Sayfa alıntısı.
ARTIK DAHA GÜÇLÜ BİR KADIN VAR
İlk albümden bu yana neler değişti sizde?
- Aslında bakıyorum da, özümde kimliğim aynı. Kişiliğim, müziğimde de çok belirgin. Kiminle çalışırsam çalışayım, bir Göksel sound’u oluyor. Ama tabii ki o zaman tecrübesizdim ve pek çok şeye karşı daha ürkektim. O zaman bir kız çocuğu vardı, şimdi ise daha güçlü bir kadın var. Bu albümde de en çok hissettiğim şey, kadınsı tarafımın öne çıkıyor olması. Sadece görsel açıdan değil, dinlerken şarkıları bir kadının yazdığını hissediyorsunuz.
İmaj fotoğraflarında da, klipte de daha dişi bir Göksel var...

[Bir veri kümesinde yer alan kayıtlar]
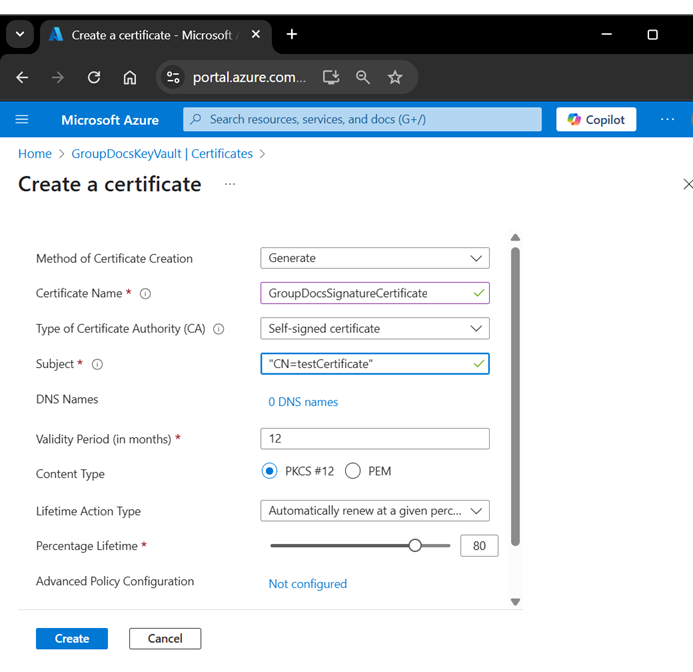The width and height of the screenshot is (693, 672).
Task: Expand the Lifetime Action Type dropdown
Action: [x=374, y=511]
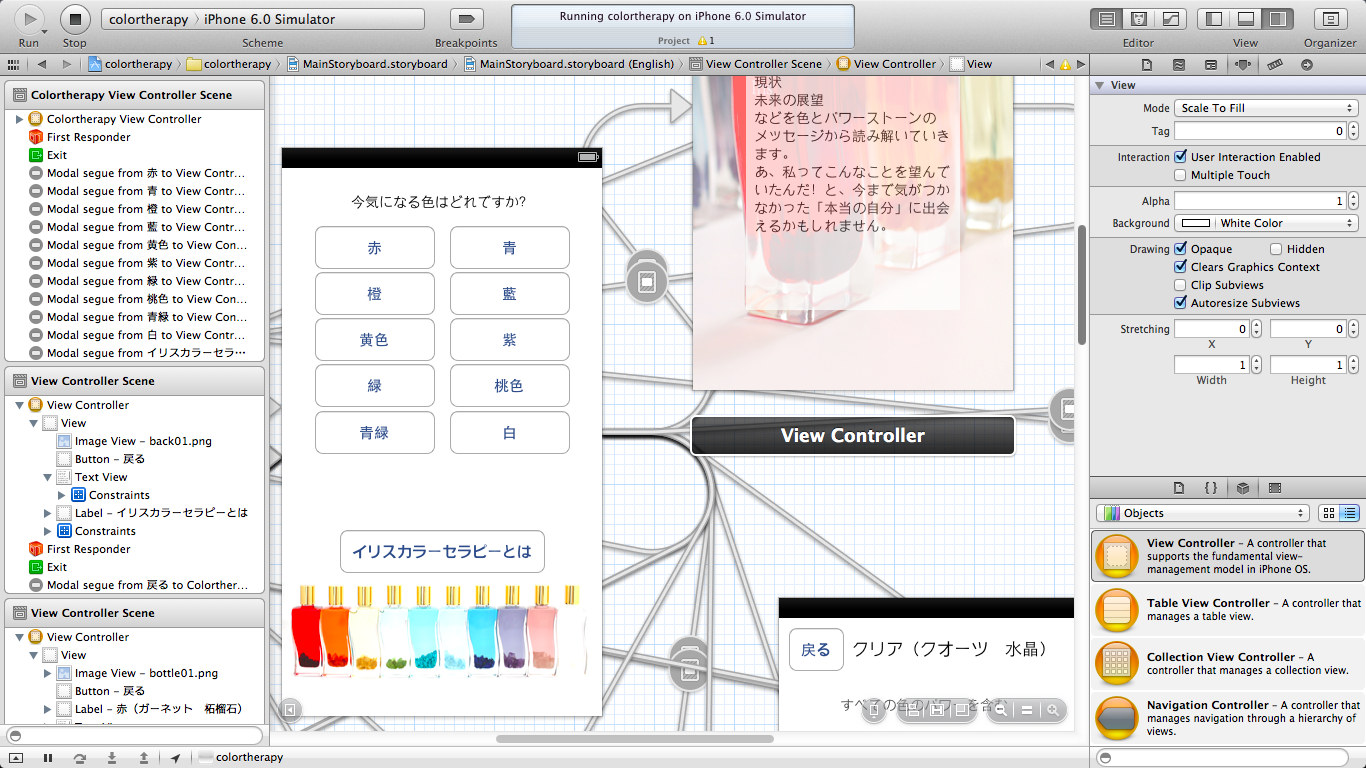
Task: Expand the Colortherapy View Controller tree item
Action: (19, 119)
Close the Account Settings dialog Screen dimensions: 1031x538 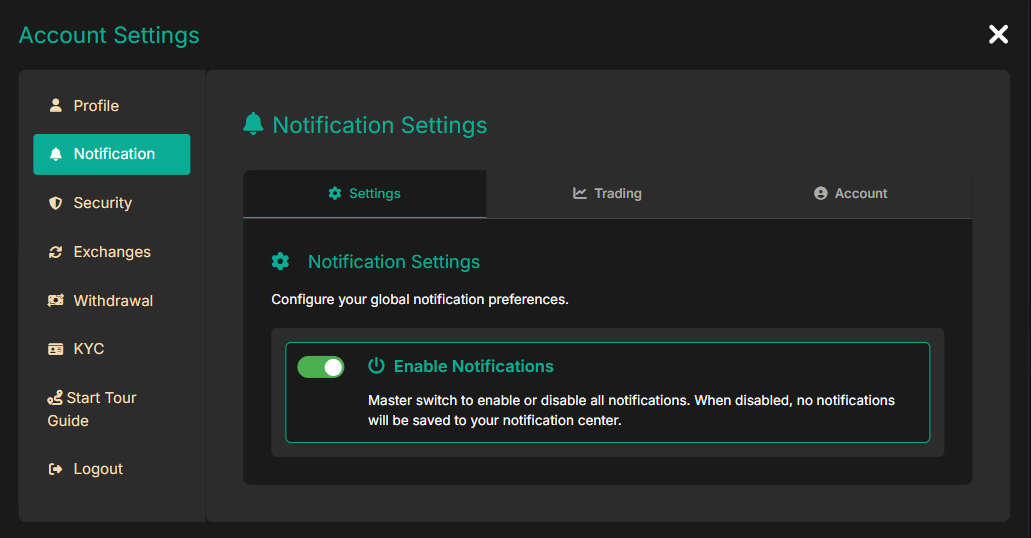point(998,35)
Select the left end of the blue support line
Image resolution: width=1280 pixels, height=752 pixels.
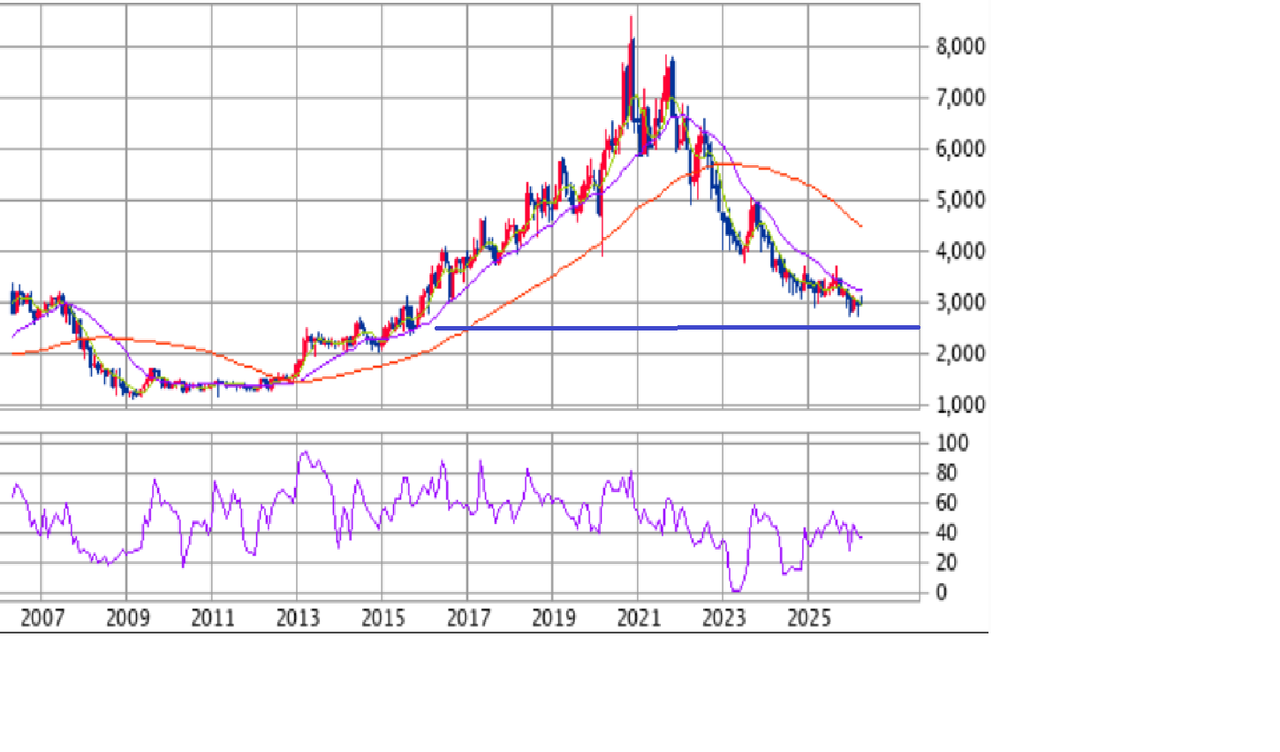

Yapılacak işler.
1. Sayfa alıntısında "kadın" kökünü taşıyan tüm sözcükleri, geçtikleri sırayla ve metindeki yazımlarıyla sıralayın.
2. Kayıtlarda "Select the left end of the blue support line" ifadesinin bulunduğu satırdan kayıtların sonuna kadar, iki uç da dahil olmak üzere, satırları birebir kopyalayın. Görselleri yanıta almayın.

Çözüm kümesi.
1.
KADIN
kadın
kadınsı
kadının

2.
Select the left end of the blue support line
Image resolution: width=1280 pixels, height=752 pixels.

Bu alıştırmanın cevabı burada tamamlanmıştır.